Grâce au système que je pratique, j’emploie souvent une demi-journée à découvrir la maison où j’ai affaire, mais les rencontres de la route compensent le temps perdu. Ce qui fait que Rome est la plus aimable ville du monde et la meilleure à habiter, c’est qu’on y trouve toujours du nouveau. Les vieillards de cent ans qui n’en sont jamais sortis y font des découvertes à leur porte. La complication des chemins, le mystère des quartiers ajoutent à chaque trouvaille le charme de l’imprévu. Je commence à goûter cette friandise romaine qu’on appelle l’incertain. L’incertitude est ici le grand ressort des hommes : combien y en a-t-il qui n’agissent que dans l’espérance de l’incertain ! Un domestique aime mieux laisser retrancher cent francs sur ses gages de l’année que de renoncer aux quarante ou cinquante francs de bonne main qui composent l’incertain de ses revenus. Un cocher ne vous mène pas pour les quarante sous de la course, mais pour les cinq ou six sous de pourboire qu’il n’est pas certain d’obtenir. Qu’est-ce que la loterie, sinon le temple de l’incertain ? Lorsqu’on m’aborde dans les rues de Rome, je suis presque toujours dans le cas de répondre comme Ésope : Je ne sais pas où je vais. Cependant, je ne manque jamais le Ghetto, parce que je le sens de loin.

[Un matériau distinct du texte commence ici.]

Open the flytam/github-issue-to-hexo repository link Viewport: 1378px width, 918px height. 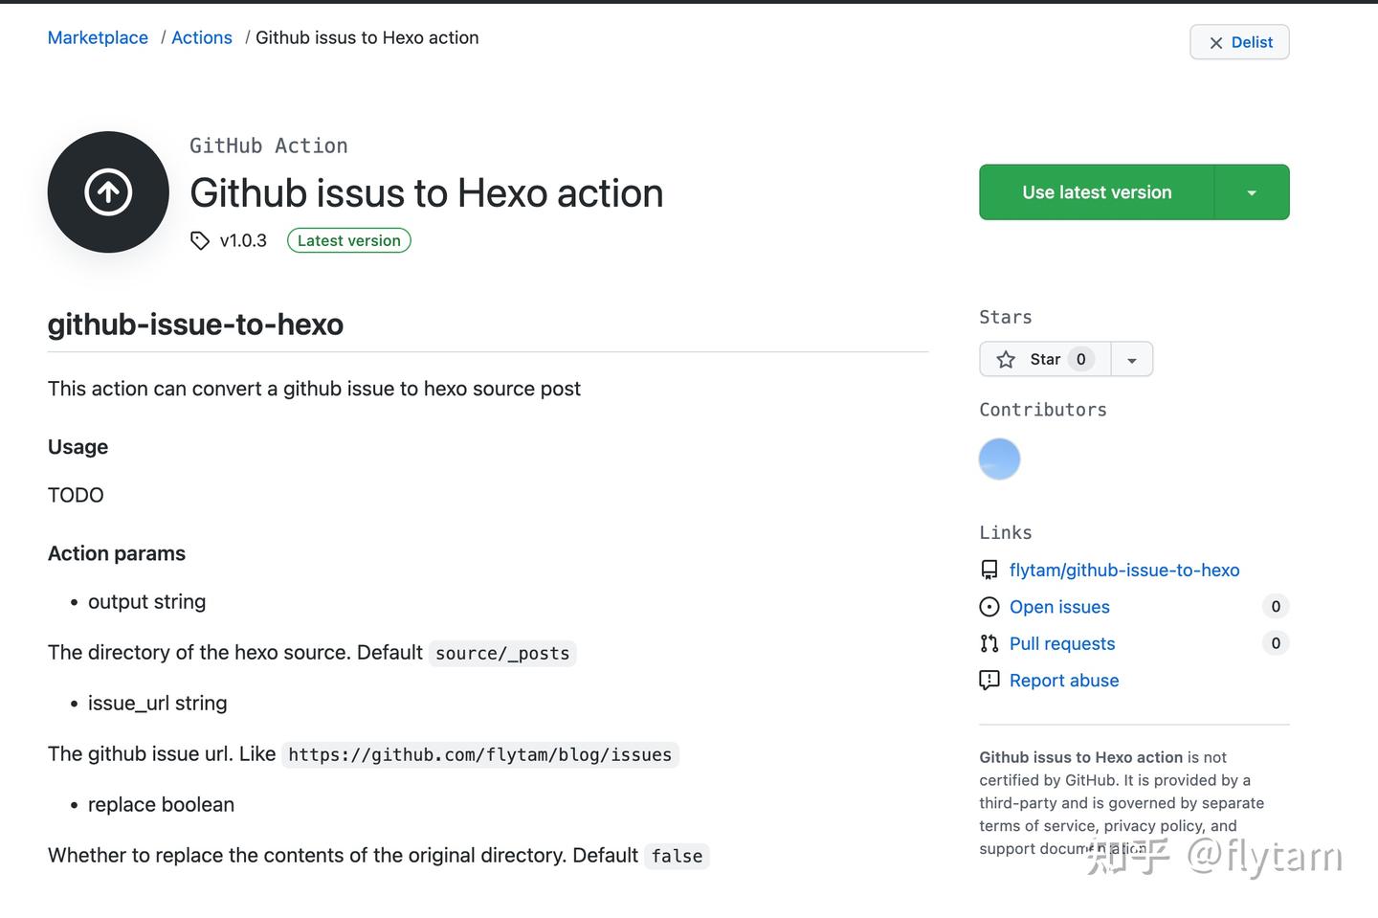(1124, 571)
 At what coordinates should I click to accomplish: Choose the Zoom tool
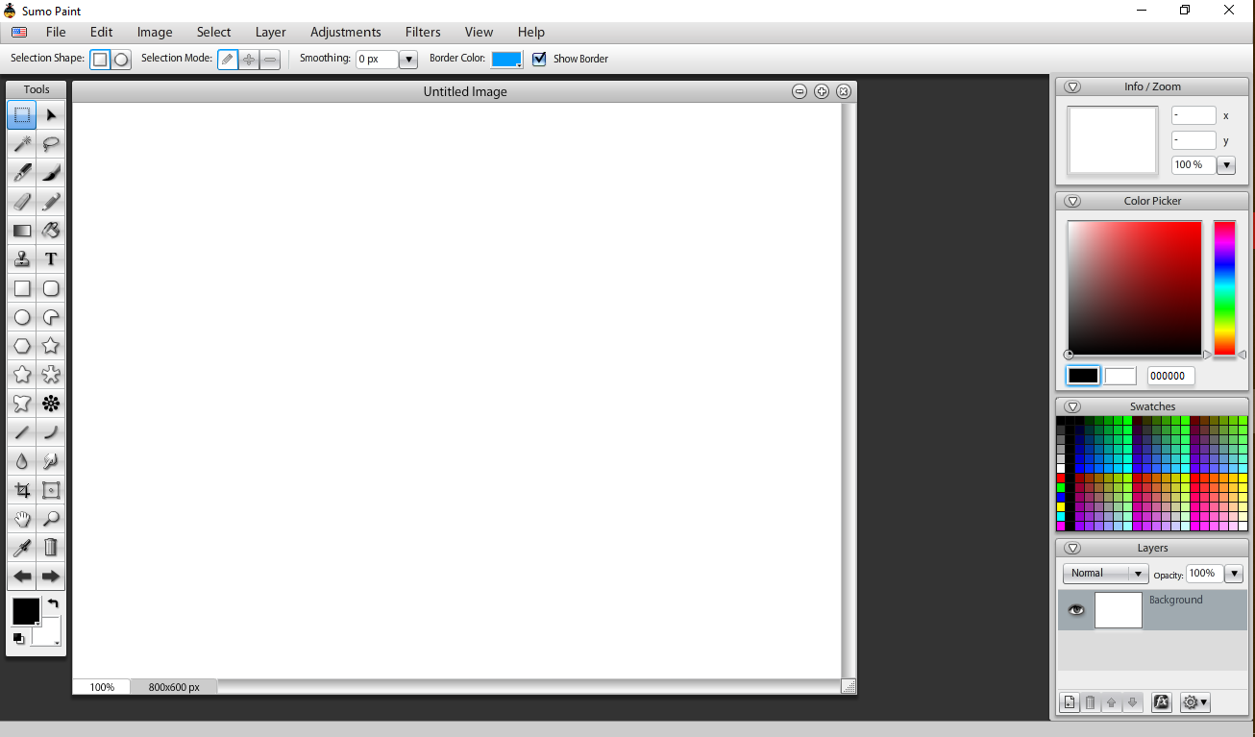click(x=51, y=519)
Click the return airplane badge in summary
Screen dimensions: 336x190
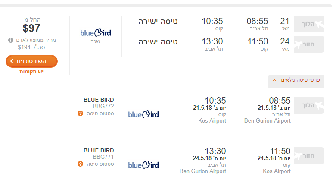pos(309,44)
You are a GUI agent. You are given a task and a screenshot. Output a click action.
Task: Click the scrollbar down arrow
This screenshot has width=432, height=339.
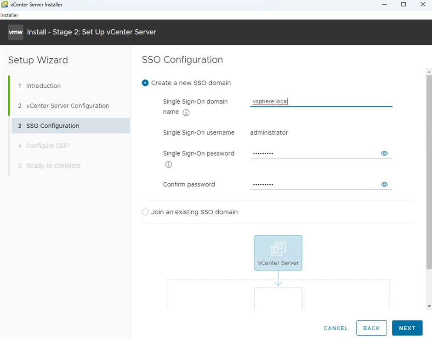(429, 306)
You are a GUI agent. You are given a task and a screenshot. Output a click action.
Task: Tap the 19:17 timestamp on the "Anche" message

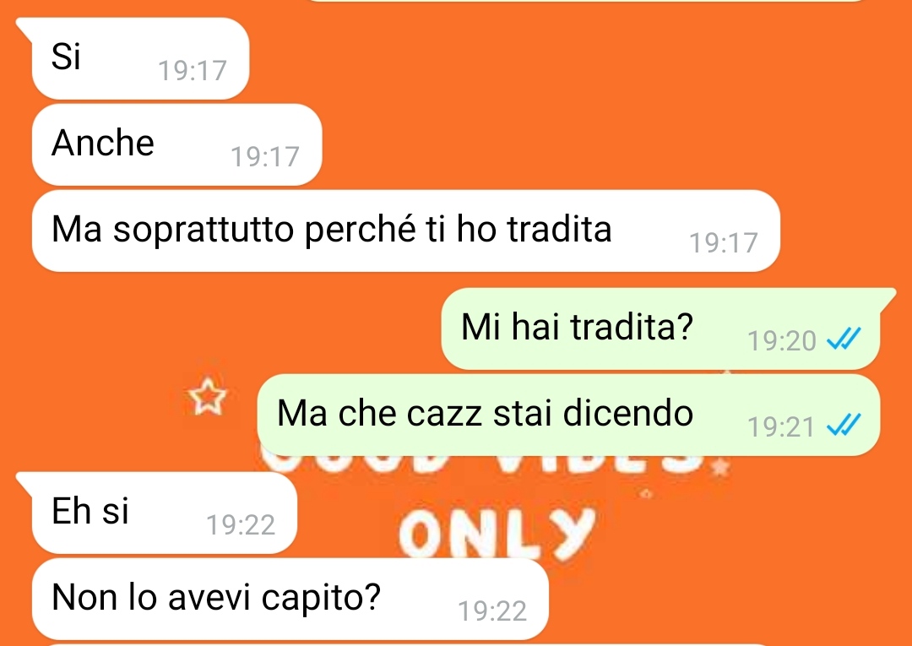pyautogui.click(x=265, y=157)
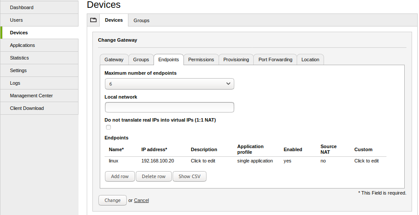Open the Port Forwarding tab
The image size is (419, 215).
[275, 60]
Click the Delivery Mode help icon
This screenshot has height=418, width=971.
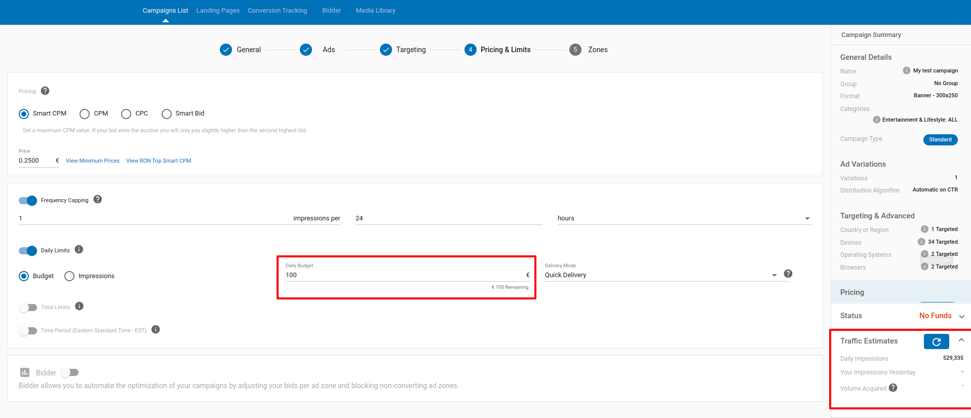[788, 274]
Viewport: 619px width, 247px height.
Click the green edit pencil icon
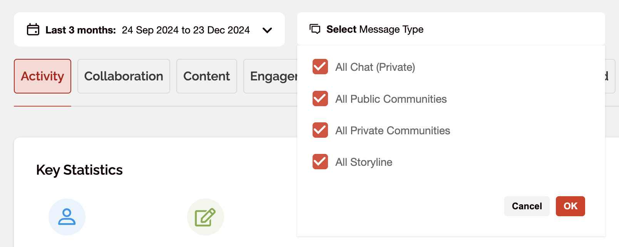coord(206,217)
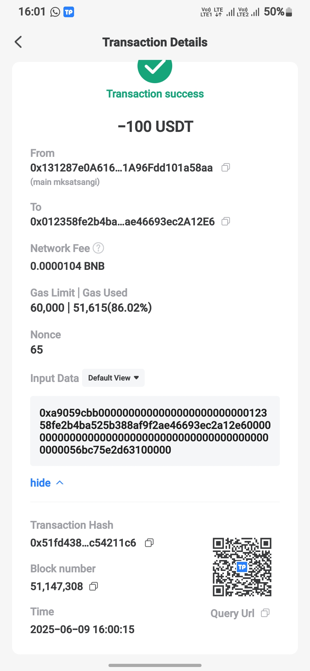Open the Network Fee help icon
The height and width of the screenshot is (671, 310).
coord(98,248)
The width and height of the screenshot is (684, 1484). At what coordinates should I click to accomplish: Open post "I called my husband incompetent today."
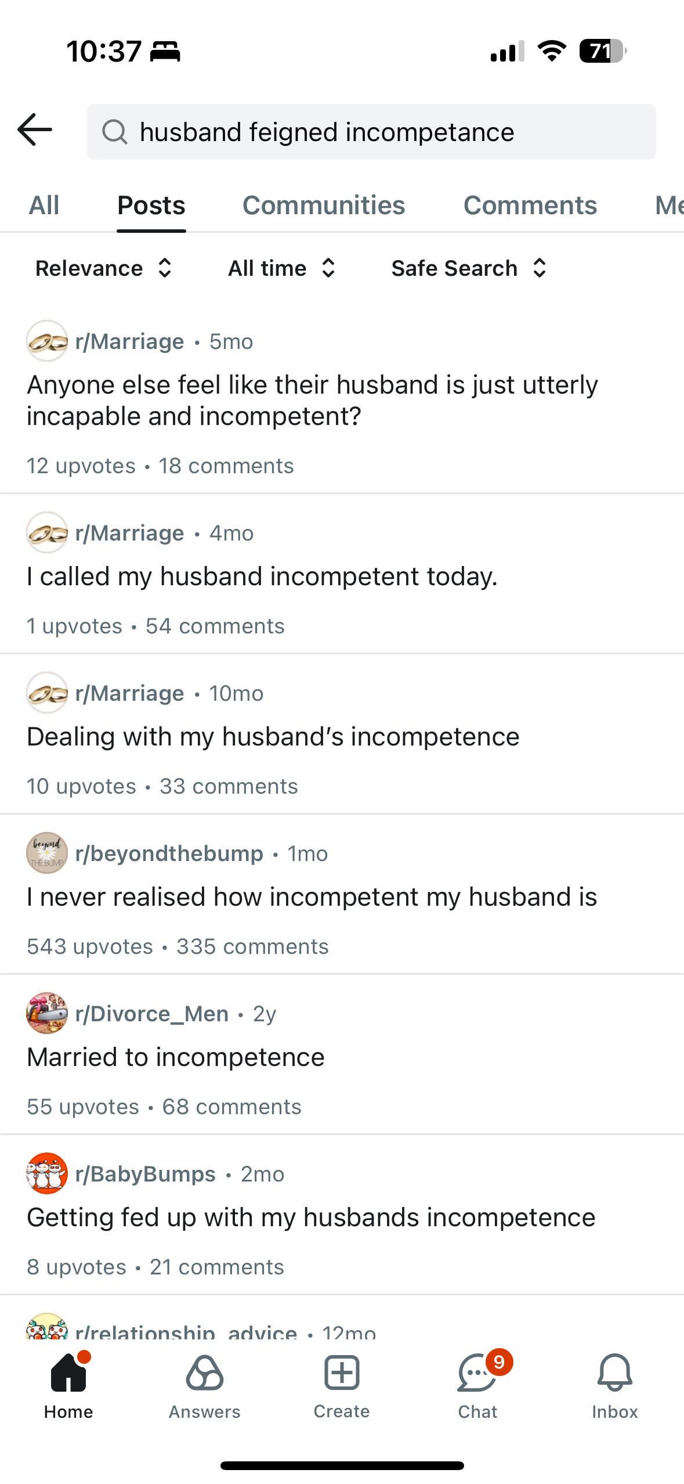pyautogui.click(x=262, y=577)
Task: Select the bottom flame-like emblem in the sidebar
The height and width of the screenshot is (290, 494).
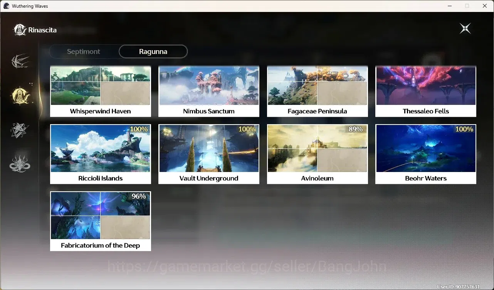Action: pyautogui.click(x=20, y=164)
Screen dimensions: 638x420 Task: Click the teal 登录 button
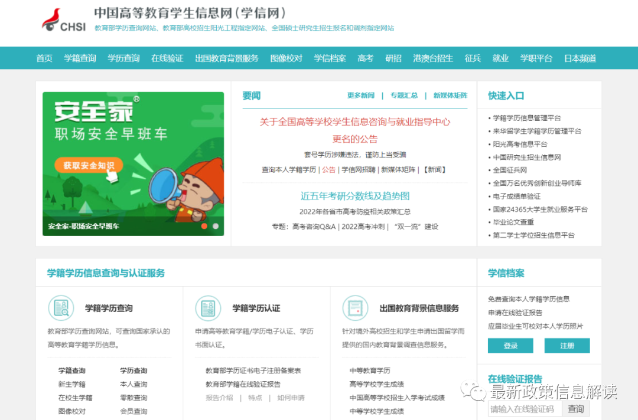510,346
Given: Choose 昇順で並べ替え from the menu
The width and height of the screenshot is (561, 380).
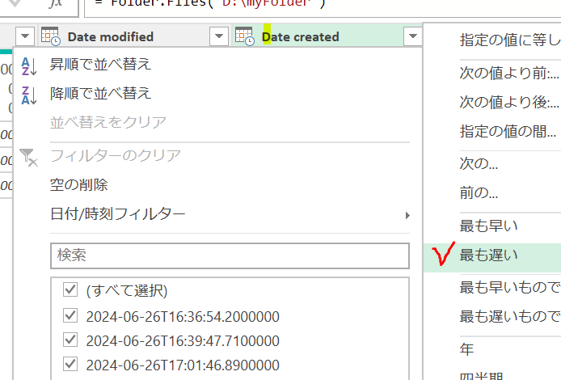Looking at the screenshot, I should (100, 65).
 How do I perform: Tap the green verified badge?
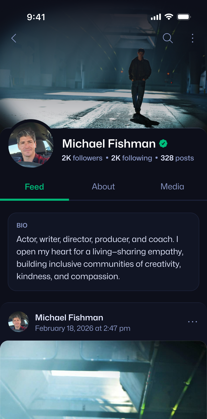(x=163, y=143)
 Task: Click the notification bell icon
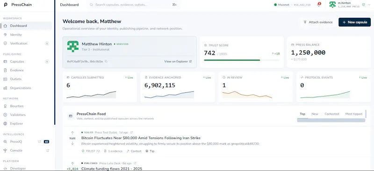tap(319, 5)
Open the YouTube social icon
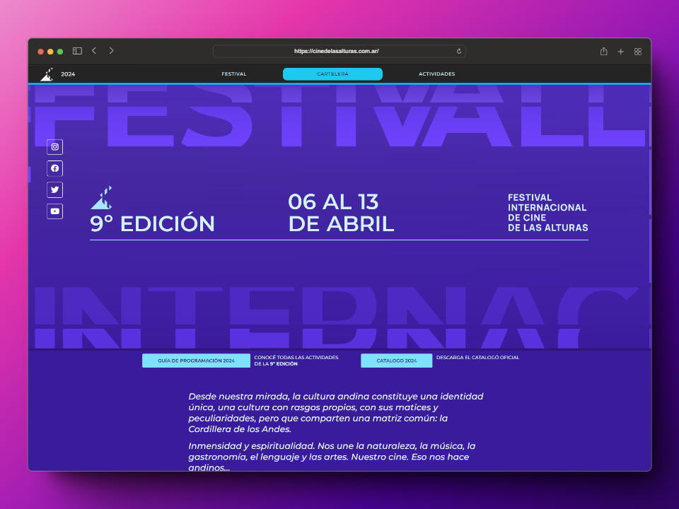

Avant de m’engager dans ses rues et dans ses odeurs, j’ai pris soin de déjeuner. C’est une opération qui n’est pas facile à Rome, faute de restaurants. Il y a bien les tables d’hôte des grands hôtels et trois confiseurs qui donnent à manger lorsqu’il leur plaît, mais tout cela demeure autour de la place d’Espagne, et nous en sommes loin. « Parbleu, fis-je en moi-même, puisque je suis dans la plèbe jusqu’au cou, je déjeunerai à la plébéienne, et la première boutique de friture sera mon restaurant. » J’eus bientôt trouvé l’affaire. Au détour de la rue, une grande boutique en plein air offrait à mon choix dix montagnes dorées dans de grands plats de cuivre étamé, couverts d’inscriptions gothiques. La poêle énorme bouillonnait à deux pas ; la marchandise était chaude et croquante. Je pris un petit pain à la boulangerie voisine, un verre de limonade à la fontaine la plus proche des poissons frits, des artichauts frits et des beignets frits me composèrent un repas divin. Jamais peut-être je n’ai mieux déjeuné à Rome, parce que la friture se fait dans l’huile, sans aucun mélange de ce beurre violent qui empoisonne tout. Ô magnifiques troupeaux de la campagne romaine, grandes vaches blanches ombrées de gris, quel beurre on fabrique avec votre lait ! Les cuisinières de Paris disent que les épinards sont la mort au beurre ; à Rome, c’est le beurre qui est la mort aux épinards.